** Information shown follows **

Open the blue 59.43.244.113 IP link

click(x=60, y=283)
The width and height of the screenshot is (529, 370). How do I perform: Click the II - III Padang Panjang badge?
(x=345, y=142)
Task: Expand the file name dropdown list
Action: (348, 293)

** End of Information shown **

### To do
Your reply should be the material above, repeated word for word.

### Task response
Open the blue 59.43.244.113 IP link

click(x=60, y=283)
The width and height of the screenshot is (529, 370). How do I perform: Click the II - III Padang Panjang badge?
(x=345, y=142)
Task: Expand the file name dropdown list
Action: (348, 293)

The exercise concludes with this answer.